● WHAT THE EXERCISE ASKS:
The required answer is every line of the data containing the word "https".

** PROVIDED RECORDS follows **

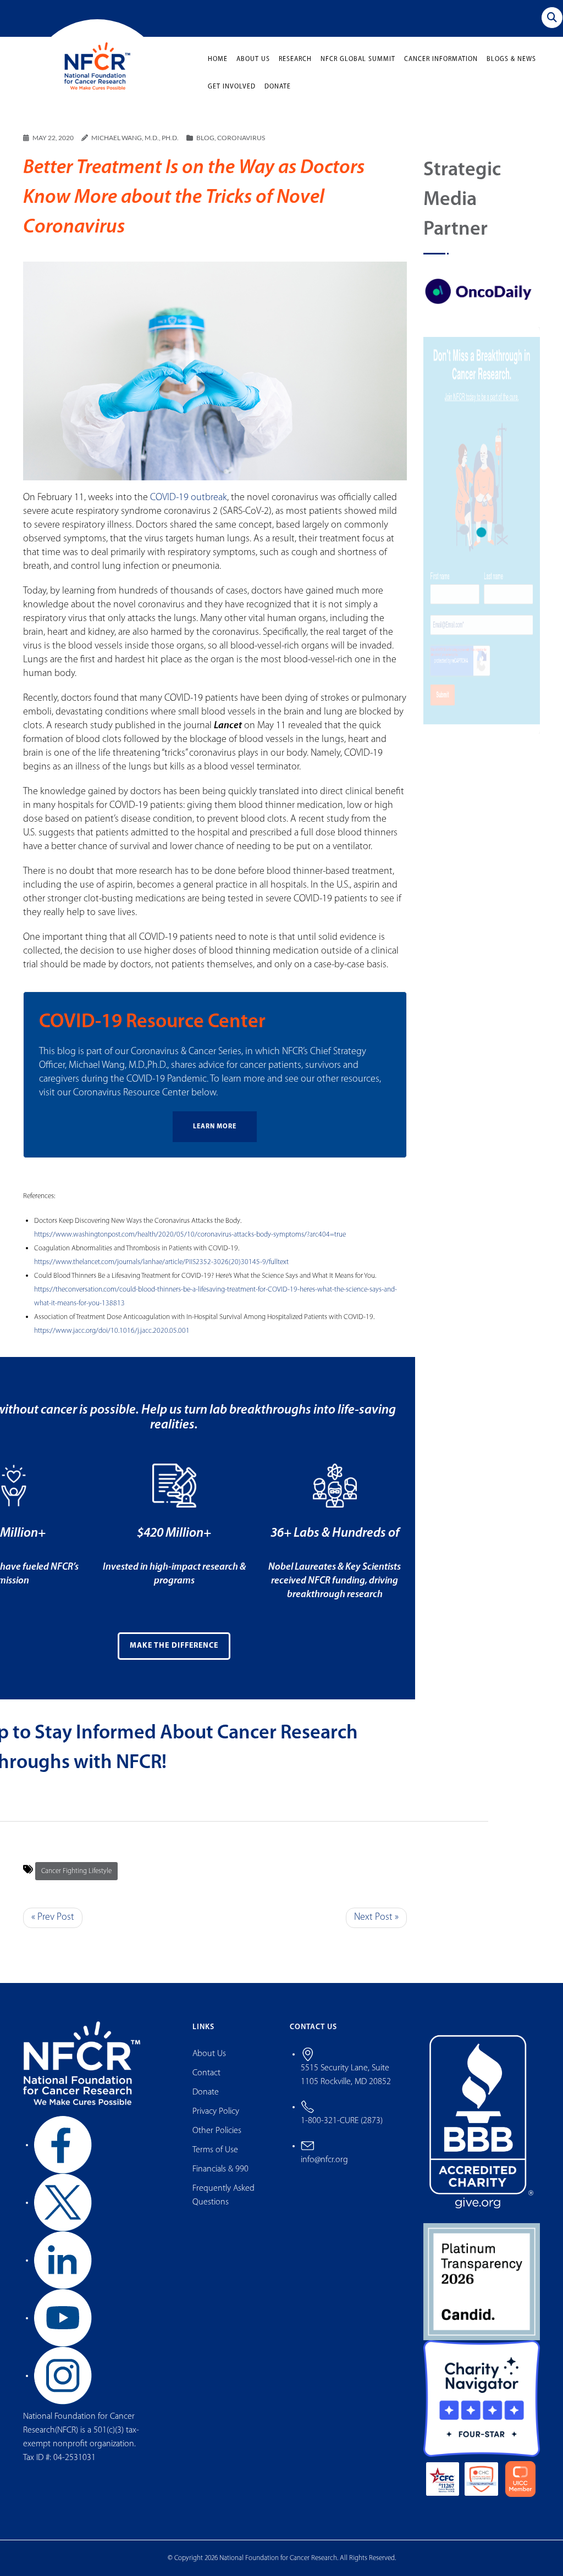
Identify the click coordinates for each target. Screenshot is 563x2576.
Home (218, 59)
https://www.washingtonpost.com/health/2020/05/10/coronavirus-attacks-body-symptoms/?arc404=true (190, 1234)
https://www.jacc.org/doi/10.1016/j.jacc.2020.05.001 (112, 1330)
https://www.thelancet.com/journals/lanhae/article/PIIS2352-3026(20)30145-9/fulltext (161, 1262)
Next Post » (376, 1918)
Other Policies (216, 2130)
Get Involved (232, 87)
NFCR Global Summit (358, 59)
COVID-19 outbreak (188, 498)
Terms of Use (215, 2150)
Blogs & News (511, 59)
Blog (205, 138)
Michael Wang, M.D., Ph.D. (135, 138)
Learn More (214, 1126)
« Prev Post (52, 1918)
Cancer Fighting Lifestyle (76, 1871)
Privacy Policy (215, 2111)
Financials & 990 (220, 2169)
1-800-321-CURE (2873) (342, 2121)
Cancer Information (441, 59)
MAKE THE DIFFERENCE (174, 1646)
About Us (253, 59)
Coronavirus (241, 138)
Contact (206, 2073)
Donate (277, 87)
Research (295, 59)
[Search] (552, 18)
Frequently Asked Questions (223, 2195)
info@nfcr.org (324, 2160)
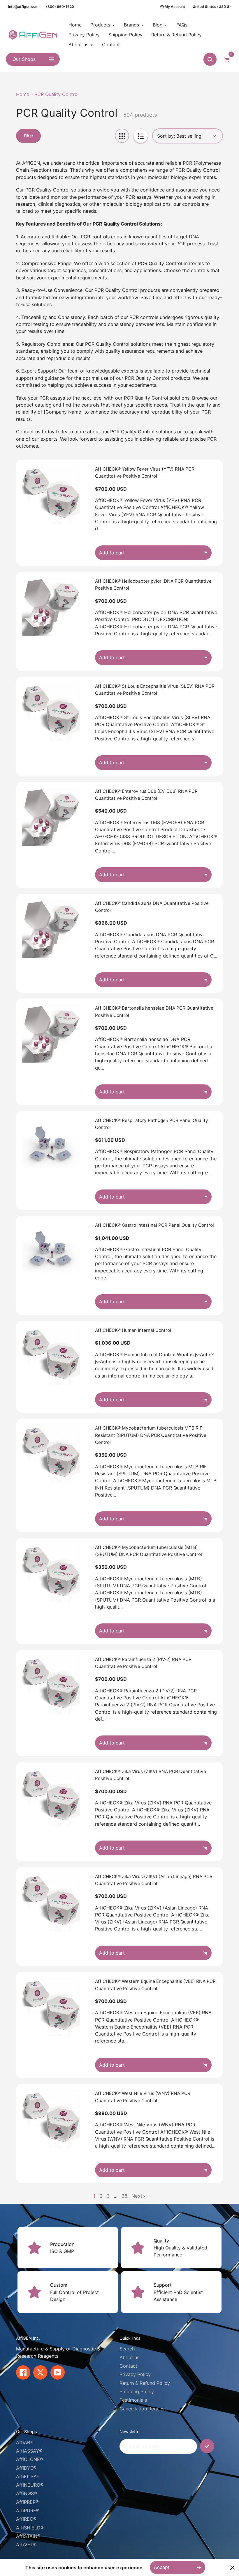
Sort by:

** End of PROVIDED RECORDS **
** PROVIDED RECORDS follows **

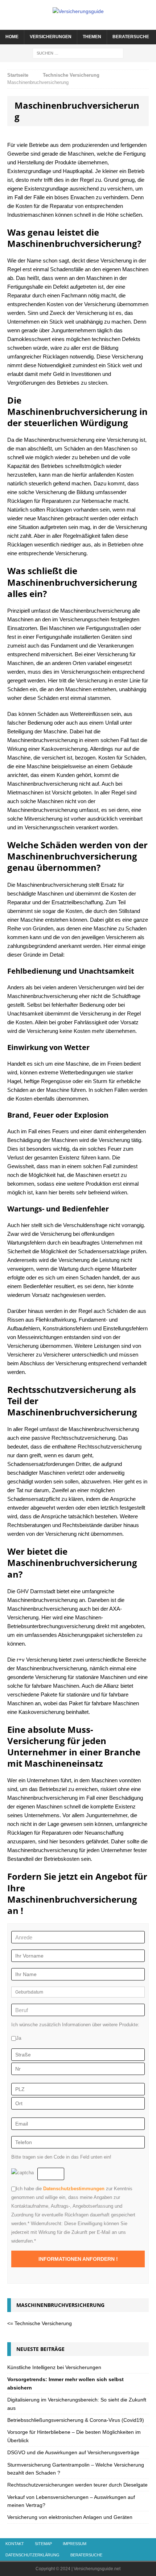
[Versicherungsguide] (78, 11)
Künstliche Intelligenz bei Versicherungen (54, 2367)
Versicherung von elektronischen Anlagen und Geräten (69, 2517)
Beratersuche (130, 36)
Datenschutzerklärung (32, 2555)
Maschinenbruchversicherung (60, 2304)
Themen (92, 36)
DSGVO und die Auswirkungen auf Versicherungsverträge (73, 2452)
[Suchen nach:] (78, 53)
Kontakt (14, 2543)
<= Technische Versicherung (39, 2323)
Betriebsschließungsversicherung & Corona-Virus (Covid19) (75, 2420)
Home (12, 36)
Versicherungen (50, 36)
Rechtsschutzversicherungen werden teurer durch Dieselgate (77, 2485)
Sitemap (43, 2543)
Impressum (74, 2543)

** End of PROVIDED RECORDS **

● FINISHED EXERCISE:
https://www.washingtonpost.com/health/2020/05/10/coronavirus-attacks-body-symptoms/?arc404=true (190, 1234)
https://www.jacc.org/doi/10.1016/j.jacc.2020.05.001 (112, 1330)
https://www.thelancet.com/journals/lanhae/article/PIIS2352-3026(20)30145-9/fulltext (161, 1262)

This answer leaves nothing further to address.